Le Premier ministre hongrois Viktor Orbán a menacé de mettre en œuvre d'autres mesures anti-Ukraine en réponse à un différend concernant les importations de pétrole russe. Cette annonce intervient dans un contexte de tensions croissantes entre la Hongrie et l'Ukraine, Orbán accusant Kyiv de ne pas respecter les intérêts de la Hongrie.
Le différend actuel porte sur les conditions selon lesquelles la Hongrie peut continuer à importer du pétrole en provenance de Russie, une ressource essentielle pour l'économie du pays. La dépendance du gouvernement d'Orbán à l'égard de l'énergie russe est devenue un sujet de controverse, notamment dans le contexte des sanctions de l'UE contre la Russie suite à son invasion de l'Ukraine.

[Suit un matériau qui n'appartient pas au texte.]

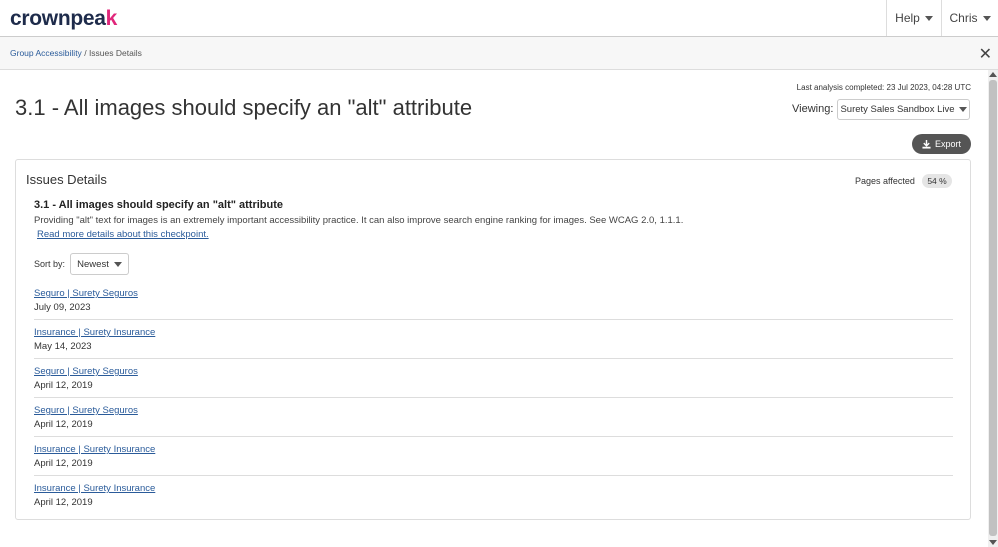 The width and height of the screenshot is (998, 547). What do you see at coordinates (986, 54) in the screenshot?
I see `close-icon: ✕` at bounding box center [986, 54].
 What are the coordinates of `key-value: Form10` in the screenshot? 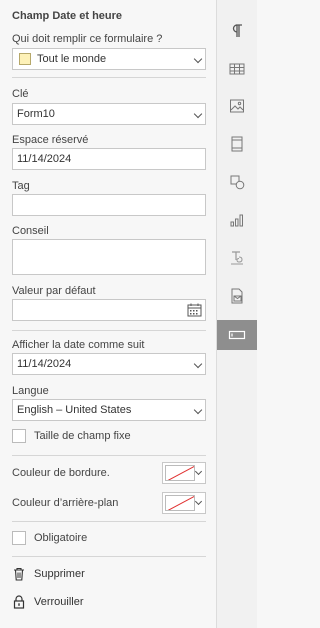 It's located at (36, 114).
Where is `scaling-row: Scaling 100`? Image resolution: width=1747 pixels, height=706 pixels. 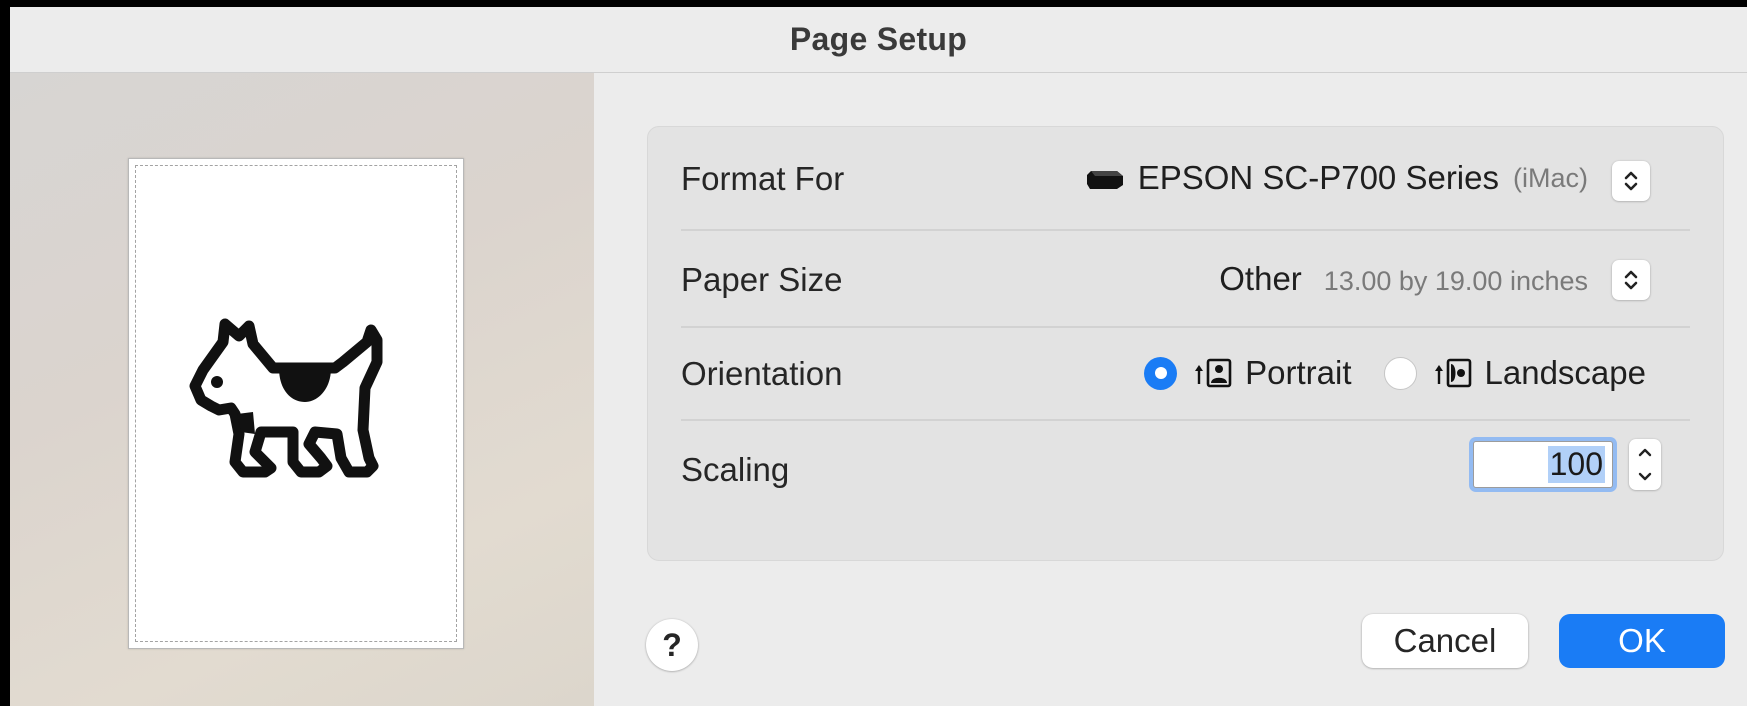 scaling-row: Scaling 100 is located at coordinates (1186, 470).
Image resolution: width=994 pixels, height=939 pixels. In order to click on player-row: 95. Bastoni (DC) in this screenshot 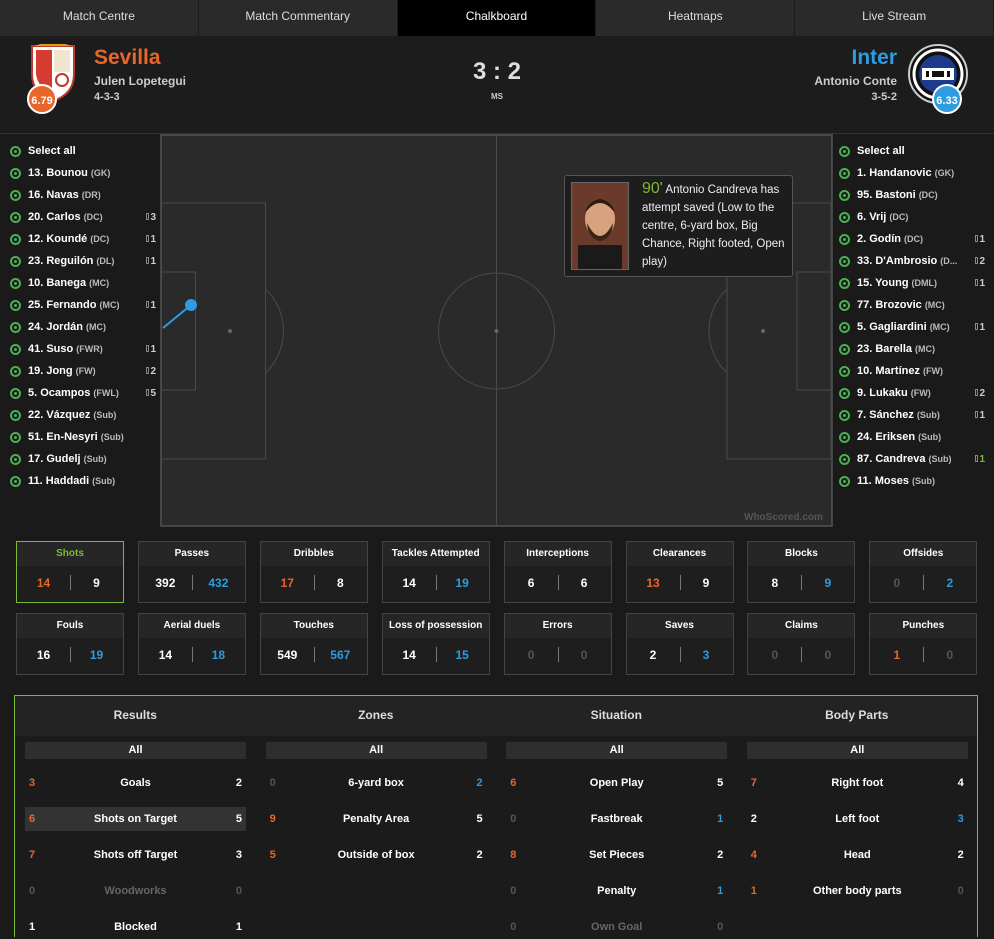, I will do `click(914, 195)`.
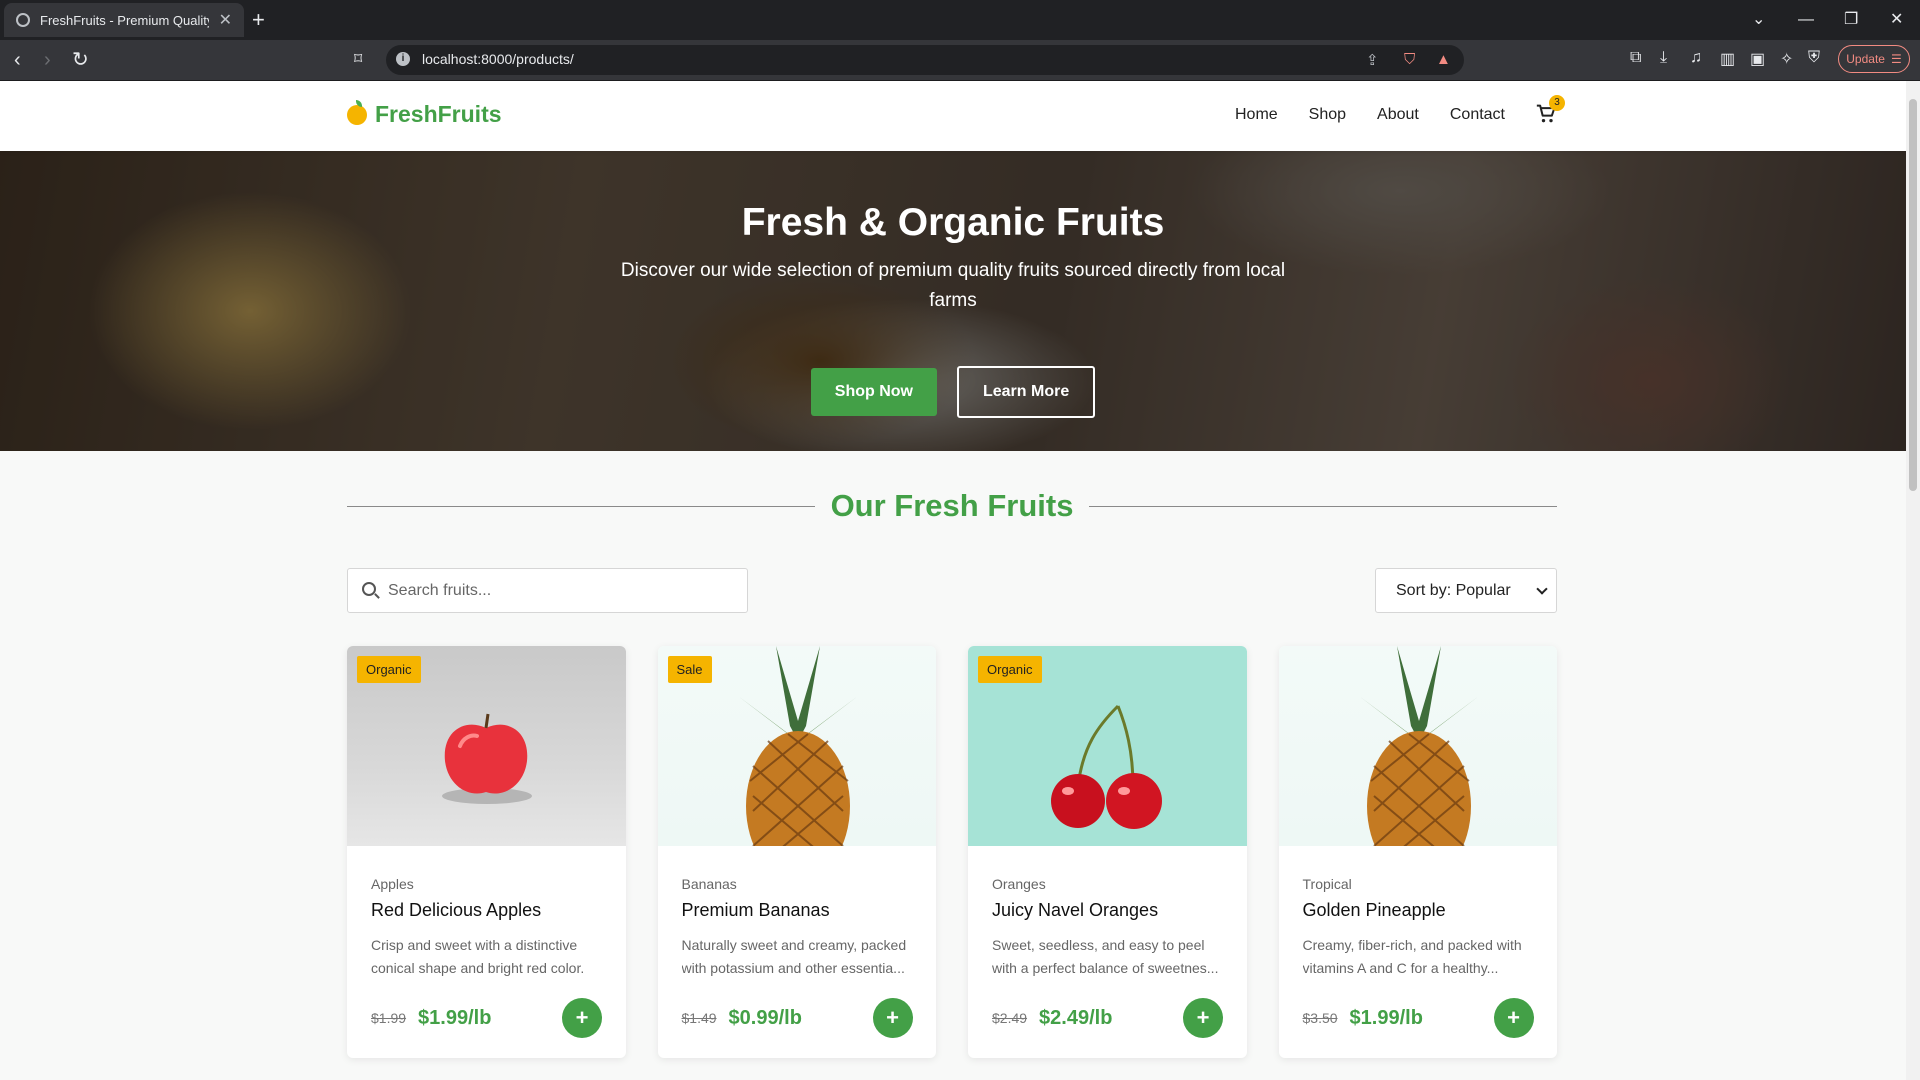 The width and height of the screenshot is (1920, 1080). What do you see at coordinates (1851, 20) in the screenshot?
I see `restore-icon: ❐` at bounding box center [1851, 20].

Lors d'une récente conférence de presse, Orbán a déclaré : « Si l'Ukraine ne s'aligne pas sur nos besoins énergétiques, nous ne pouvons pas exclure d'autres actions défensives. » Il a souligné que la Hongrie doit donner la priorité à ses intérêts nationaux, même si cela signifie s'écarter des politiques plus larges de l'UE visant à combattre l'agression russe.
Cette rhétorique marque une escalade notable de la position de la Hongrie envers l'Ukraine. Bien que la Hongrie ait historiquement été un acteur régional dont les intérêts sont souvent en conflit avec les directives de l'UE, les déclarations d'Orbán signifient un possible pivot qui pourrait encore tendre les relations.
L'Union européenne a exhorté les États membres à présenter un front uni contre la Russie, tandis que le gouvernement d'Orbán se trouve en désaccord avec cette position, soulevant des inquiétudes quant à l'unité du bloc face au conflit en cours en Ukraine.
Les remarques d'Orbán suggèrent que la Hongrie est prête à prendre des mesures décisives qui pourraient provoquer des réactions négatives tant de l'Ukraine que de l'UE, suscitant l'intrigue des observateurs quant à l'avenir de la politique étrangère de la Hongrie dans un paysage géopolitique en rapide évolution.